Pointer compression in Oilpan

Published 28 November 2022 · Tagged with internals memory cppgc

It is absolutely idiotic to have 64-bit pointers when I compile a program that uses less than 4 gigabytes of RAM. When such pointer values appear inside a struct, they not only waste half the memory, they effectively throw away half of the cache.
– Donald Knuth (2008)

Truer words have (almost) never been spoken. We also see CPU vendors not actually shipping 64-bit CPUs and Android OEMs opting for only 39-bit of address space to speed up page table walks in the Kernel. V8 running in Chrome also isolates sites into separate processes, which further limits the requirements of actual address space needed for a single tab. None of this is completely new though, which is why we launched pointer compression for V8 in 2020 and saw great improvements in memory across the web. With the Oilpan library we have another building block of the web under control. Oilpan is a traced-based garbage collector for C++ which is among other things used to host the Document Object Model in Blink and thus an interesting target for optimizing memory.

Background #

Pointer compression is a mechanism to reduce the size of pointers on 64-bit platforms. Pointers in Oilpan are encapsulated in a smart pointer called Member. In an uncompressed heap layout, Member references directly point to heap objects, i.e., 8 bytes of memory are used per reference. In such a scenario, the heap may be spread out over the whole address space as each pointer contains all the relevant information to refer to an object.

Uncompressed heap layout

With a compressed heap layout, Member references are only offsets into a heap cage, which is a contiguous region of memory. The combination of a base pointer (base) that points to the beginning of the heap cage and a Member forms a full pointer, very similar to how segmented addressing works. The size of a heap cage is limited by the available bits for the offset. E.g., a 4GB heap cage requires 32-bit offsets.

Compressed heap layout

Conveniently, Oilpan heaps are already contained in such a 4GB heap cage on 64-bit platforms, to allow referring to garbage collection metadata by just aligning any valid heap pointer down to the closest 4GB boundary.

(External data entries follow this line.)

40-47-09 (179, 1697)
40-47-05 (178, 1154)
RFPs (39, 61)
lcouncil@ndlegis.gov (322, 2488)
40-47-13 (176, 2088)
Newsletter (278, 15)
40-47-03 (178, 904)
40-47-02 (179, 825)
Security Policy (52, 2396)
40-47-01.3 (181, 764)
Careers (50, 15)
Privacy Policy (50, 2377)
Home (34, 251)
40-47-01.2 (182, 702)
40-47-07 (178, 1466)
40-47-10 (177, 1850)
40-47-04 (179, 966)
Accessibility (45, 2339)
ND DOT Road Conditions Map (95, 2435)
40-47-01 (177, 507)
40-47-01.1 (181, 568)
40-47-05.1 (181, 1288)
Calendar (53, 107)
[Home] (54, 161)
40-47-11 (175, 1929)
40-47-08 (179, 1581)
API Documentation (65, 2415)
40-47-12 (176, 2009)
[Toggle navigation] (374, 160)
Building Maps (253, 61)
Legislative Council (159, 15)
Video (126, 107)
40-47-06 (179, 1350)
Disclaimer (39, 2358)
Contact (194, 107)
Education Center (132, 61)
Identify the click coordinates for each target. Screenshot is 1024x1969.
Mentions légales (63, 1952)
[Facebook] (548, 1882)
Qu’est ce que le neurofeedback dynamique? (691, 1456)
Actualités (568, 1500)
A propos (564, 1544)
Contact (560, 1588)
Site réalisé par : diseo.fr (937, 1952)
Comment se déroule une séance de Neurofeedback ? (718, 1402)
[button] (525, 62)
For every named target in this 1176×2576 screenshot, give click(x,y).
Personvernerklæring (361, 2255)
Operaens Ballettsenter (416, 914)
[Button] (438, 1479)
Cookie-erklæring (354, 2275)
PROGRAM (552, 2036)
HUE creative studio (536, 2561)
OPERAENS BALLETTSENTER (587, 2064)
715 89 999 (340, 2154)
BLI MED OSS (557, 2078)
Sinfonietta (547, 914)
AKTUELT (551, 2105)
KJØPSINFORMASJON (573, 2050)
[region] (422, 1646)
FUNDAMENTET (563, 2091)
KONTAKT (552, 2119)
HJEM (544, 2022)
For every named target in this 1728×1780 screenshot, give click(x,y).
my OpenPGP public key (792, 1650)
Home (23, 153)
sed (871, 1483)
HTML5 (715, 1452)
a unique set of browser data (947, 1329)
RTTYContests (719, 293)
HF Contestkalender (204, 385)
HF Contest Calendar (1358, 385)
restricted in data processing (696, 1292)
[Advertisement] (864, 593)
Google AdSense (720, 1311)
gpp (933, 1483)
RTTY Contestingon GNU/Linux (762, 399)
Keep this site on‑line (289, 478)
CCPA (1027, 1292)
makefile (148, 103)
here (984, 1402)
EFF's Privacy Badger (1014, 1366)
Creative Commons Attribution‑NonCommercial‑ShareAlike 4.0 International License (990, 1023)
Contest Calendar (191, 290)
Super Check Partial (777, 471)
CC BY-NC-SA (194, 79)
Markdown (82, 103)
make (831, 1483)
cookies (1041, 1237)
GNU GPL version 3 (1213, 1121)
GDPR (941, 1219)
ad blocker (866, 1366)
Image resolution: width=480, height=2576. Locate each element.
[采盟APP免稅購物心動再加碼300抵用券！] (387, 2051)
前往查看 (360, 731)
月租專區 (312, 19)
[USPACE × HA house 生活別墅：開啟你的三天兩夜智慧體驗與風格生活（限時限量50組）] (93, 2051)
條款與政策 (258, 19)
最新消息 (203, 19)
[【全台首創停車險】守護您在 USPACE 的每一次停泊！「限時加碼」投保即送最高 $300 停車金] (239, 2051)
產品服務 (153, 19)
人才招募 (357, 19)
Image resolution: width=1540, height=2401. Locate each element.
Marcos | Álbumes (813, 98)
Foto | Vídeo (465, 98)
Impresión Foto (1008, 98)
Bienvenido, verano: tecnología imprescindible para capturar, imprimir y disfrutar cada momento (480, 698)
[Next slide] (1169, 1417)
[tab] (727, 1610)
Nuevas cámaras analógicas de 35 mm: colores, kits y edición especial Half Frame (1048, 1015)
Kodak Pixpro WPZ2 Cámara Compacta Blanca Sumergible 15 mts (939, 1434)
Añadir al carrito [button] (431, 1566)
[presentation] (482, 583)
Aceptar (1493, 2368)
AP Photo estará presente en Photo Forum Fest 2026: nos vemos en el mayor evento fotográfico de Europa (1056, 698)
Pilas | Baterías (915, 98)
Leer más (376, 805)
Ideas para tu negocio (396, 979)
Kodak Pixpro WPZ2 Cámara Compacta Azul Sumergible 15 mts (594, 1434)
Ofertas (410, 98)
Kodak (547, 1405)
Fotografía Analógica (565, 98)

Oilpan also supports multiple heaps in the same process to, e.g., support web workers with their own C++ heaps in Blink. The problem arising from this setup is how to map heaps to possibly many heap cages. Since heaps are bound to native threads in Blink, the solution at hand here is to refer to heap cages via a thread-local base pointer. Depending on how V8 and its embedders are compiled, the thread local storage (TLS) model can be restricted to speed up how the base is loaded from memory. Ultimately, the most generic TLS mode is required though to support Android, as on this platform the renderer (and thus V8) are loaded via dlopen. It is such restrictions that make the use of TLS infeasible from a performance perspective^[1]. In order to provide best performance, Oilpan, similar to V8, allocates all heaps into a single heap cage when using pointer compression. While this does restrict overall memory available, we believe that this is currently acceptable given that pointer compression already aims at reducing memory. If a single 4GB heap cage proves to be too restrictive, the current compression scheme allows to increase the heap cage size to 16GB without sacrificing performance.

Implementation in Oilpan #

Requirements #

So far, we talked about a trivial encoding scheme where the full pointer is formed by adding a base to an offset that is stored in a Member pointer. The actually implemented scheme is unfortunately not as simple though, as Oilpan requires that Member can be assigned one of the following:

A valid heap pointer to an object;
The C++ nullptr (or similar);
A sentinel value which must be known at compile time. The sentinel value can e.g. be used to signal deleted values in hash tables that also support nullptr as entries.

The problematic part around nullptr and a sentinel is the lack of explicit types to catch these on the caller side:

void* ptr = member.get();
if (ptr == nullptr) { /* ... * }

Since there’s no explicit type to store a possibly compressed nullptr value, an actual decompression is required to compare against the constant.

Having this usage in mind, we were looking for a scheme that transparently handles case 1.-3. Since the compression and decompression sequence will be inlined everywhere Member is used, the following properties are also desirable:

Fast and compact instruction sequence to minimize icache misses.
Branchless instruction sequence to avoid using up branch predictors.

Since it is expected that reads significantly outnumber writes, we allow for an asymmetric scheme where fast decompression is preferred.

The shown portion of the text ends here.